**OBJECTIF 1**
Dans le texte sur le mouvement évangélique, recopiez tout ce qui va de « Fort pratique, cette » jusqu'à « planète est plate. » en remplaçant « la peine de mort » par « la peine capitale ».
**OBJECTIF 2**
D'après le texte sur le mouvement évangélique, combien d'églises ce mouvement regroupe-t-il aux États-Unis ?
**OBJECTIF 3**
Résumez le paragraphe du texte sur le mouvement évangélique qui commence par « Certains leaders évangéliques » en conservant ses faits principaux.

**SOURCE**
______________________________

Une montée en puissance relativement récente – le mouvement aurait connu une croissance d’environ 20 millions de fidèles par année entre 2010 et 2020 –, qui s’appuie sur une vision de plus en plus complotiste et apocalyptique du monde, comme l’explique non sans une pointe d’inquiétude Michel Grandjean, professeur d’histoire du christianisme à la Faculté de théologie.
« Le mouvement évangélique aux États-Unis est très fragmenté, replace l’historien. Il regroupe 45 000 églises issues d’une quarantaine de courants (baptistes, méthodistes, presbytériens, pentecôtistes…) qui sont loin d’être d’accord sur tout. Parmi eux, les évangéliques dits charismatiques sont ceux qui semblent aujourd’hui les plus influents notamment à cause de leur proximité avec l’administration Trump, pour qui ils ont voté à plus de 80% en 2016. Or, certaines des thèses qu’ils défendent font froid dans le dos, non seulement parce qu’elles échappent à toute rationalité, mais aussi parce qu’elles nourrissent une vision du monde à la fois très sombre et très belliciste. »
Fédérant une large coalition d’électeurs issus de la droite chrétienne, des mouvements catholiques nationalistes ou du protestantisme ultra-conservateur – lesquels sont en majorité Blancs et habitent dans les États traditionnellement républicains de la Bible Belt –, le mouvement évangélique a pour postulat de base que la Bible est la parole de Dieu et que tout ce qui y est écrit est par conséquent vrai. Défendre l’idée que les dogmes religieux doivent être soumis à l’enquête scientifique, qu’ils peuvent être critiqués et relativisés, relève dès lors d’un « libéralisme théologique » condamnable.

Traquer Satan

Fort pratique, cette position permet de justifier tout à la fois une féroce aversion pour l’avortement, un mépris certain à l’égard des revendications des minorités LGBTIQ+, la primauté de la chrétienté, la défense de la peine de mort ou le rejet de l’islam. Elle rend également incontestable l’idée que la Terre et toutes les espèces qui la peuplent ont été créées telles quelles, sans qu’il n’y ait jamais eu d’évolution, voire que notre planète est plate.
Certains leaders évangéliques comme Paula White-Cain ou Lance Wallnau vont cependant beaucoup plus loin. À les écouter, le monde – et les États-Unis en premier lieu – serait aujourd’hui corrompu par la mainmise de forces démoniaques incarnées à l’intérieur du pays par les démocrates, les médias ou Hollywood et à l’étranger par l’Iran. Pour y remédier, la recette est claire : il faut traquer Satan partout où il se cache car c’est le seul moyen de rétablir l’autorité de Dieu dans tous les domaines de la vie politique et culturelle (les « sept montagnes » que sont aux yeux des évangéliques la religion, la famille, les affaires, les arts, le gouvernement, l’éducation et les médias).
Et il faut faire vite, car la fin des temps approche et qu’en ce jour seuls les justes seront sauvés. « L’idée de l’imminence de la fin du monde n’est pas une nouveauté, explique Michel Grandjean. Cette menace était déjà brandie par Thomas Müntzer dans la Westphalie du XVIe siècle et elle est également présente dans l’idéologie de Daech. Le grand danger de cet argument, c’est qu’il permet de décupler la violence : puisque aucun avenir à long terme n’est envisageable, il faut parer au plus pressé et donc en finir avec le mal en usant de tous les moyens disponibles. »

______________________________

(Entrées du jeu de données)
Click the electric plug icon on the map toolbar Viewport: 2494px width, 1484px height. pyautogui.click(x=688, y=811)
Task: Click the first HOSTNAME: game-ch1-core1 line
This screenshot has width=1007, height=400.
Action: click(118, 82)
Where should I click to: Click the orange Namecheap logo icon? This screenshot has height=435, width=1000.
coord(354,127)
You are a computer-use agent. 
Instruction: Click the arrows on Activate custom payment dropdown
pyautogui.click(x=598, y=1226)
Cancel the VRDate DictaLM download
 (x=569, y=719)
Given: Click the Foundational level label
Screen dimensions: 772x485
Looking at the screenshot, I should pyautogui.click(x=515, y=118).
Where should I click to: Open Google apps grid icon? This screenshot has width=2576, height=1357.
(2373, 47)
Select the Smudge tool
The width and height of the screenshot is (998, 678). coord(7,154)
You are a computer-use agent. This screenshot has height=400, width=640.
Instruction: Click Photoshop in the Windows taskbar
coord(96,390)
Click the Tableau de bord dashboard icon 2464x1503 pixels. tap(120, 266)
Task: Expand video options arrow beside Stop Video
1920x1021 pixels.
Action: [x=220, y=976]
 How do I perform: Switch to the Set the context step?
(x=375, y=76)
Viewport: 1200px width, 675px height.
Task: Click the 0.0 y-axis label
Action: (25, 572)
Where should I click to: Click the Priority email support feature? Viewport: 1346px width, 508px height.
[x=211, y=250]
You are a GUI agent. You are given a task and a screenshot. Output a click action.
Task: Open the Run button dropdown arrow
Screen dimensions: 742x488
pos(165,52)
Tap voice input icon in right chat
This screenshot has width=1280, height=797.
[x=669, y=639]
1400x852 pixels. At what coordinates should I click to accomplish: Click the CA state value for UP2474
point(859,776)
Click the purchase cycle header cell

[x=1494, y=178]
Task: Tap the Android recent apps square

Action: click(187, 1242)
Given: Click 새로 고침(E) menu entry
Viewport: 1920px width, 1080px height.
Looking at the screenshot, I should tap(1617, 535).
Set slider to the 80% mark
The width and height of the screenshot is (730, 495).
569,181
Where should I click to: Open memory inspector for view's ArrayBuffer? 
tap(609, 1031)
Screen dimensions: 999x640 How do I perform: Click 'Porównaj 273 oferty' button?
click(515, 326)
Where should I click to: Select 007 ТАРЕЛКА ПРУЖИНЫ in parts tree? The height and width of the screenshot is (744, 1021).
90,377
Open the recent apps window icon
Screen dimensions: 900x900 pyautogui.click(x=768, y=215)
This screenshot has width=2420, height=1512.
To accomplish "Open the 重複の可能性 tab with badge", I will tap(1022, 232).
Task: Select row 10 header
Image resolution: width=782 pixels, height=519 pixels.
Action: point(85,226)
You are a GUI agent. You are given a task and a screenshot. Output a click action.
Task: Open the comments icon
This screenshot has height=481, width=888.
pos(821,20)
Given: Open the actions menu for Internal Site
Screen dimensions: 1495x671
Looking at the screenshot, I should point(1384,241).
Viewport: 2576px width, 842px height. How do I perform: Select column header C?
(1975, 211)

______________________________

**RÉPONSE RÉDIGÉE 1**
Fort pratique, cette position permet de justifier tout à la fois une féroce aversion pour l’avortement, un mépris certain à l’égard des revendications des minorités LGBTIQ+, la primauté de la chrétienté, la défense de la peine capitale ou le rejet de l’islam. Elle rend également incontestable l’idée que la Terre et toutes les espèces qui la peuplent ont été créées telles quelles, sans qu’il n’y ait jamais eu d’évolution, voire que notre planète est plate.

**RÉPONSE RÉDIGÉE 2**
45 000 églises.

**RÉPONSE RÉDIGÉE 3**
Des leaders évangéliques comme Paula White-Cain ou Lance Wallnau vont plus loin. Selon eux, le monde, et d'abord les États-Unis, serait corrompu par des forces démoniaques. Dans le pays, ces forces seraient incarnées par les démocrates, les médias ou Hollywood, et à l'étranger par l'Iran. Leur remède consiste à traquer Satan partout où il se cache. Ce serait le seul moyen de rétablir l'autorité de Dieu sur les « sept montagnes » : la religion, la famille, les affaires, les arts, le gouvernement, l'éducation et les médias.